07 Jan Planning for Cold and Flu Season
Originally posted January 07, 2014 by Josh Cable on https://ehstoday.com
At its worst, cold and flu season can bring a business to its knees. EHS professionals play a critical role in ensuring that it doesn’t.
You’ve given your workers the training, tools and equipment to perform their job duties in a safe manner. But have you prepared them for cold and flu season?
If that seems like a silly question, consider this: During the 2012-2013 flu season, U.S. adults missed 230 million workdays due to flu-related illnesses, costing employers a whopping $30.4 billion in health care and lost productivity, according to a study commissioned by Walgreens. CDC estimates that 381,000 people were hospitalized with the flu last season.

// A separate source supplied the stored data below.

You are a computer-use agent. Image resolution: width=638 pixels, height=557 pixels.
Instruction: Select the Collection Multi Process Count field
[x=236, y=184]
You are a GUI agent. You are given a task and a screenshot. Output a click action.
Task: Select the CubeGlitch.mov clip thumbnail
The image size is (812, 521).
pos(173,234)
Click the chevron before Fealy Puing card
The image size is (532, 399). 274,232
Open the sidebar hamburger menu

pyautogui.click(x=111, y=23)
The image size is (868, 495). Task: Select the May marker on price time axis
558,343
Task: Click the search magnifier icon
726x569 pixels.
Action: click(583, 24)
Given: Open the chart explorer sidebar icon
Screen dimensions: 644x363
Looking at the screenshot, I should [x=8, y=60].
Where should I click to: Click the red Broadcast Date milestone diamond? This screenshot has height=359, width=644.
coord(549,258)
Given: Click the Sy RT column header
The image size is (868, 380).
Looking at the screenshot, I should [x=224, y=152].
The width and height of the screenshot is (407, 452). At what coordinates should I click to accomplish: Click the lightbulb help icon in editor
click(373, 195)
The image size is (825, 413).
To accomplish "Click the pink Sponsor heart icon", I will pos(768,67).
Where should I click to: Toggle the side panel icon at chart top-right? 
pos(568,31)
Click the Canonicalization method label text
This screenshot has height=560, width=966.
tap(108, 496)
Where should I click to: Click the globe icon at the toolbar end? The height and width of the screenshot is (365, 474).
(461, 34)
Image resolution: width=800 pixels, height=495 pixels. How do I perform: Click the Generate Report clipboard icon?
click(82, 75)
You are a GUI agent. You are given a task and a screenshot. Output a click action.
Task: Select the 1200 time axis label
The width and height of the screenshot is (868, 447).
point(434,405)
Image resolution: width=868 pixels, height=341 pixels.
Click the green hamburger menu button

While last year’s flu season was the worst in more than a decade, even a more typical flu season can produce staggering numbers. Each flu season (which roughly runs from October through mid-May) is responsible for 111 million lost workdays, according to data cited by the U.S. Department of Health and Human Services. Walgreens estimates that the 2010-2011 flu season – which falls into the “more typical” category – carried a $10.5 billion price tag for businesses.
Here’s the bottom line for employers: The potential impact of flu season is nothing to sneeze at.
“We know that we’re going to have a flu season every year. We just don’t know how bad it’s going to be,” says Dr. Mary Capelli-Schellpfeffer, medical director of Loyola University Health System Occupational Health Services. “And we also know that when it’s a rough flu season, it can close businesses.”
The impact of cold and flu season extends beyond absenteeism. Sick employees who report to work might be more apt to exercise poor judgment or make mistakes that can cause accidents or inflict some other financial harm on the business. “I truly believe it is a basic safety issue,” Capelli-Schellpfeffer says.
Like any other threat, though, flu season “can be managed if you plan for it,” Capelli-Schellpfeffer adds. She advises EHS professionals to develop a plan that includes strategies for:
• Preventing and mitigating flu outbreaks. The most effective strategy is to encourage employees to get flu vaccinations, or better yet, to provide onsite vaccinations (more on that below). Other measures include promoting frequent hand washing and other hand-hygiene best practices (see sidebar).
• Disseminating key information. Whether it’s via posters, placards, emails or newsletters (or some other communication medium), it’s important to educate employees on how they can maximize their chances of staying healthy, where they can obtain flu shots, when they should call in sick and other relevant topics during flu season.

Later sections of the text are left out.